Woolf has an unbreakable affinity with the sea, and if in Mrs Dalloway it is rather less apparent than in The Waves or To The Lighthouse, it is nonetheless a constant symbol. The link between the seemingly disassociated lives of Clarissa and Septimus Smith is highlighted by the use of images of the sea. At the start of the novel, the morning seems to Clarissa: "fresh, as if issued to children on a beach". When she hears of Septimus’ death, she compares his plunge from the window to a man drowning, and pities herself for her own imagination: "It was her punishment to see sink and disappear here a man, there a woman, in this profound darkness, and she forced to stand here in her evening dress". Rezia dreams of Septimus "somewhere near the sea, for there were ships, gulls, butterflies; they sat on a cliff."

The Aeroplane

The plane circles above London, writing a message in the sky.

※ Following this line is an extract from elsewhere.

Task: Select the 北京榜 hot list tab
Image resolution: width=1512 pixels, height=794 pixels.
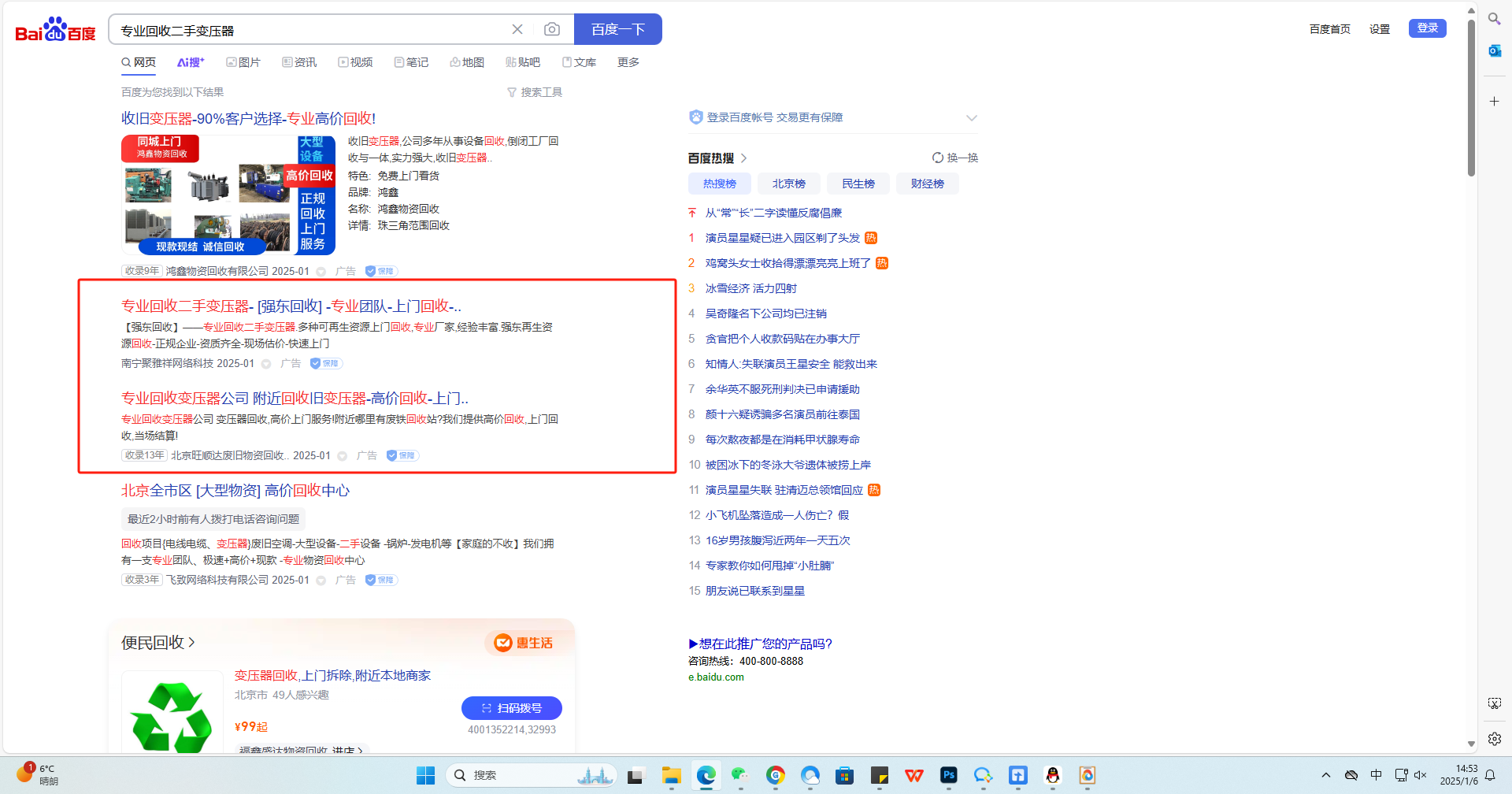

It is an advertisement for something, but no one can make out what. It could be Glaxo or it could be Kreemo. This confused symbol may represent the difficulty that Clarissa and the other characters in the novel have coming to terms with the consumerism of the new century. The plane is compared to Shelley’s skylark "curving up and up, straight up, like something mounting in ecstasy, in pure delight", while "out from behind poured white smoke looping, writing a T, an O, an F." Gillian Beer describes the passage as one in which "toffs and toffee are lexically indistinguishable, farts in the wake of lark, of sexual rapture."